How is Torchwood different from Men in Black?
Well, the most obvious difference is the British accents, owing to the fact that
Torchwood is a TV show produced by the BBC. Secondly, there are no spaceships or flying cars. Thirdly, the series boasts at least three homosexual characters, whose romantic lives are treated matter-of-factly and without a great deal of fuss. Also, the tone is darker, the body count is higher, and there isn't quite so much BFG (Big Freaking Gun) syndrome. Like any other government spooks, the agents of
Torchwood carry handguns and shotguns, badges and plastic evidence baggies. In this sense, the series pays homage to
The X-Files, though without the paranoid antigovernment spin, and to investigative crime shows like
CSI and, for geeks of a certain age,
Quincy.
Still, the underlying scenario is distinctly
MIBesque, centering around an extra-secret extra-governmental agency tasked with rounding up and deporting alien invaders. "The 21st century is when everything changes," we're told, "and you have to be ready."

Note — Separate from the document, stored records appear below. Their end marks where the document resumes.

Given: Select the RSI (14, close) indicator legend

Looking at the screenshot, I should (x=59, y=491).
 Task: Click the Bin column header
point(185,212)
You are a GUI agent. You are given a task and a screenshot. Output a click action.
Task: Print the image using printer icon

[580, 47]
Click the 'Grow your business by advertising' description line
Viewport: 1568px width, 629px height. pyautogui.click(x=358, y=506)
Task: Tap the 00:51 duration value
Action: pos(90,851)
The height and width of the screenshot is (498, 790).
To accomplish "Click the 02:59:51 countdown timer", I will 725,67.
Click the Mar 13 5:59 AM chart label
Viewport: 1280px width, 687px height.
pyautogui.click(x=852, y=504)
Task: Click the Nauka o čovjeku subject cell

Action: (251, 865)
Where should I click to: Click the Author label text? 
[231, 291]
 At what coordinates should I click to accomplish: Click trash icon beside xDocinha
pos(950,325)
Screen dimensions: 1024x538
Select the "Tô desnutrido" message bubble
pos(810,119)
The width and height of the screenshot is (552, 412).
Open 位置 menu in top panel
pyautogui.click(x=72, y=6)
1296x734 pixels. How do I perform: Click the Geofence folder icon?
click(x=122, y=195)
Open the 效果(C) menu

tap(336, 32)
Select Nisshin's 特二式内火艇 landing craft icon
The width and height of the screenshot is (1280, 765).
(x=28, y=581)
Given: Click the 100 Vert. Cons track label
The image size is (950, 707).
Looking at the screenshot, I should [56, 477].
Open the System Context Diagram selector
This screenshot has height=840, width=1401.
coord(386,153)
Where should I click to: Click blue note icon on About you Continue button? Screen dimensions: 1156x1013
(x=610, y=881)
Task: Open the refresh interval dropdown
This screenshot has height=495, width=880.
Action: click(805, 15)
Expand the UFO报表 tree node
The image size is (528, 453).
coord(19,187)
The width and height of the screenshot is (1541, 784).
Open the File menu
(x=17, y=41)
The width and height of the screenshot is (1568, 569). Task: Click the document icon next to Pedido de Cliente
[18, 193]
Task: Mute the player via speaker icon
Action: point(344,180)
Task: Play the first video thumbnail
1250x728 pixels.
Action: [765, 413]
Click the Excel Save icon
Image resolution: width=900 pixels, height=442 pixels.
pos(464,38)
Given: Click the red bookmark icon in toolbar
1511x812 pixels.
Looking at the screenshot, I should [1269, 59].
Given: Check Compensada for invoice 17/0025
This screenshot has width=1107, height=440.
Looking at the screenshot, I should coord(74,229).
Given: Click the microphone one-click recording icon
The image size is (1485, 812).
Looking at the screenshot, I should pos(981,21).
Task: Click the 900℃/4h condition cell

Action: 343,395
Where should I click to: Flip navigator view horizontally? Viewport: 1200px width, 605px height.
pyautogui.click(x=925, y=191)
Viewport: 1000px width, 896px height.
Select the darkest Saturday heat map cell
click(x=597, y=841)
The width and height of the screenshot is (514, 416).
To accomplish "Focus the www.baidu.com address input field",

In literal meaning, the word "torchwood" refers to the body of any tree of the genus
Amyrus. Found throughout the American tropics, these trees bear cherrylike fruits and have extremely resinous wood that causes them to burn really well, and thus be suitable for the production of torches. The casual viewer could be forgiven for seeing something metaphorical in this title: a flaming torch represents not only light against darkness, but also peasant against master, raider against peasant, and of course man against nature. Think of the Olympic torch, thrust high in defiance of the very gods from whom it was stolen!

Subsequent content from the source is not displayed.